3. Drive Defensively

Defensive driving is being aware of your surroundings and planning for other road users' reactions, including any unexpected wildlife. You'll be safer the more mindful and present you are. In particular, you should always pay attention to your mirrors and the road.

Pay attention to any wildlife that may be present alongside the road. Drive your car toward the right outer edge of the road if the animal is coming from the right side of the street. The animal might be prompted to cross the road more quickly.

4. Understand Animal Behavior

In order to react appropriately and securely behind the wheel, understanding animal behavior might help humans foresee potential problems. An animal might dart out in front of your car even if it sees you coming. In addition, certain animals, like deer and bears or parents with their offspring, move in groups. Move slowly and be aware of any potential tag-a-longs.

5. Use Your Brights

High beams make it easier to spot wildlife in the dark.
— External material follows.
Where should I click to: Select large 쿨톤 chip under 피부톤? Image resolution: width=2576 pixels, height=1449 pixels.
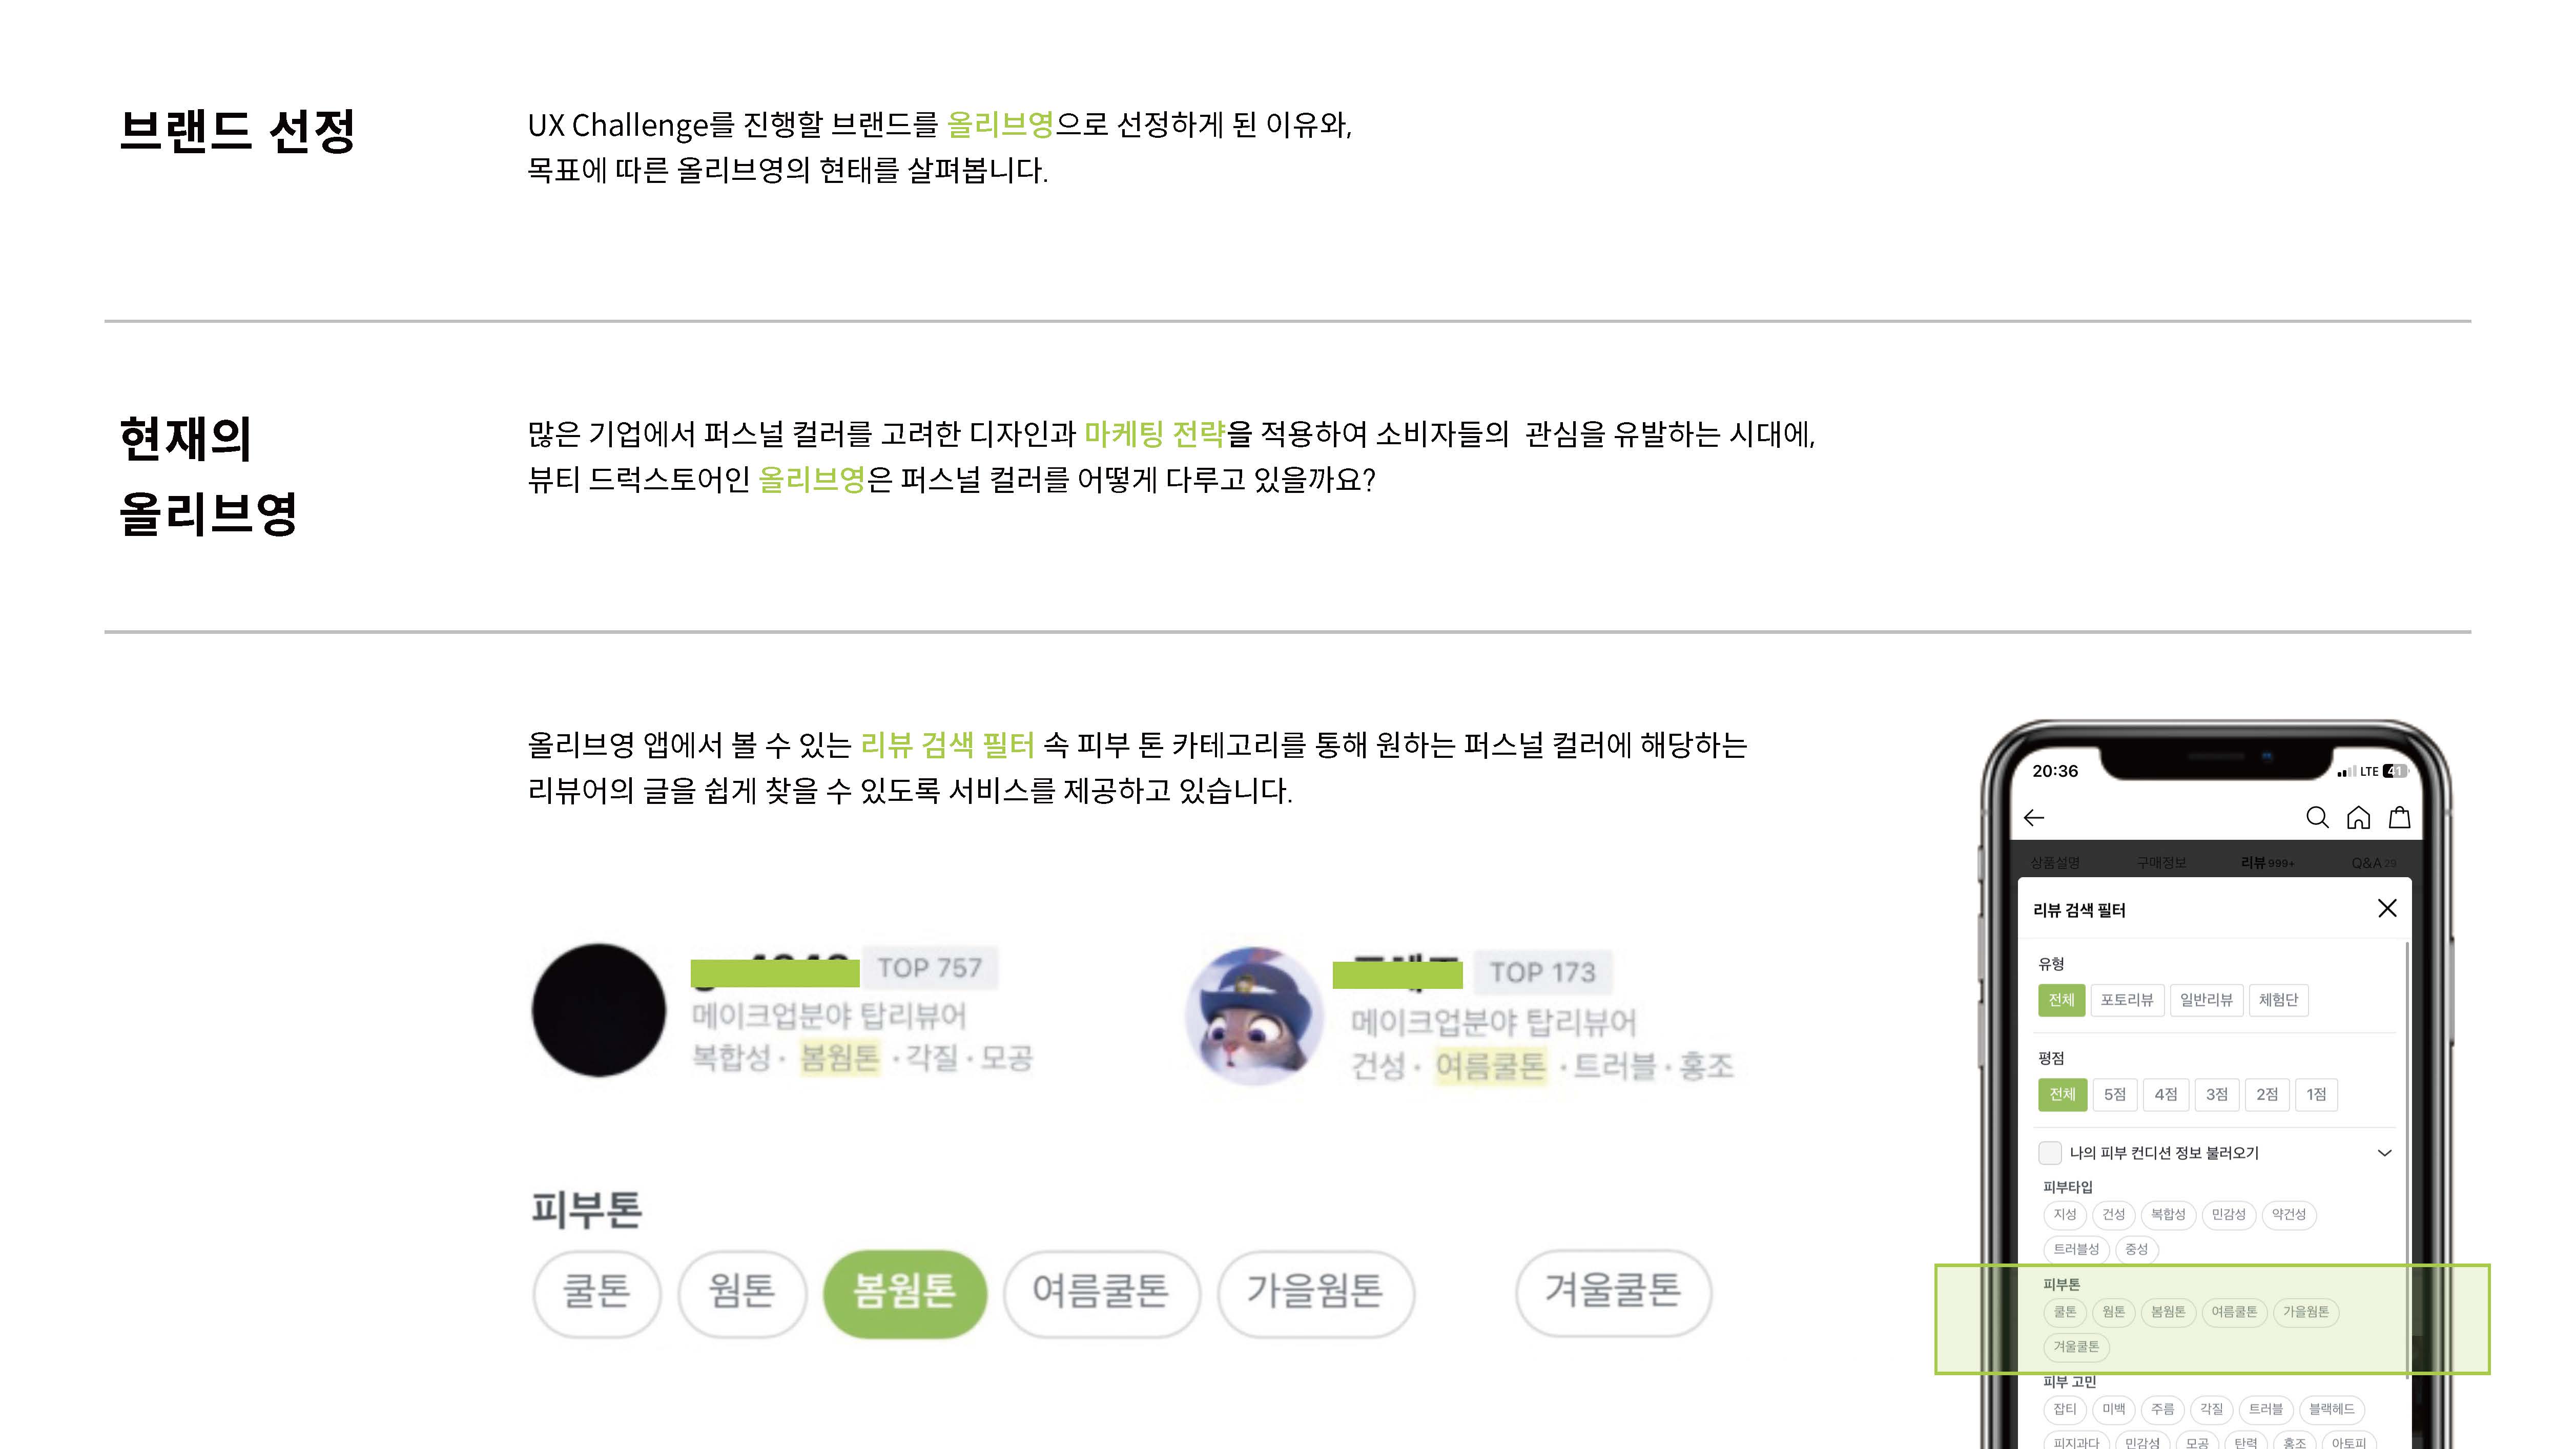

If there is no oncoming traffic, use your high beam to improve visibility. You will have enough time to move aside, slow down, or honk the horn to frighten the animal. Just remember to be considerate and switch them off if a car approaches from behind and is 500 feet or less away.

High beams are also helpful for seeing the reflecting eyes of some animals. However, Large animals like moles are tall and less likely to reflect light. This is because their eyes are typically above the beams of most car headlights.

6. Use the middle lane

Use the center lane whenever possible when driving on a multi-lane highway to give grazing animals a wide berth. You have more breathing room and a lower chance of running into an animal when driving in the center lane. It can sometimes only be a matter of a few inches or feet if you can escape colliding with an animal.

Closing Remark

While it's impossible to predict when a wild animal might haphazardly wander onto a busy street, you can help avoid wildlife car collisions by following these six helpful tips.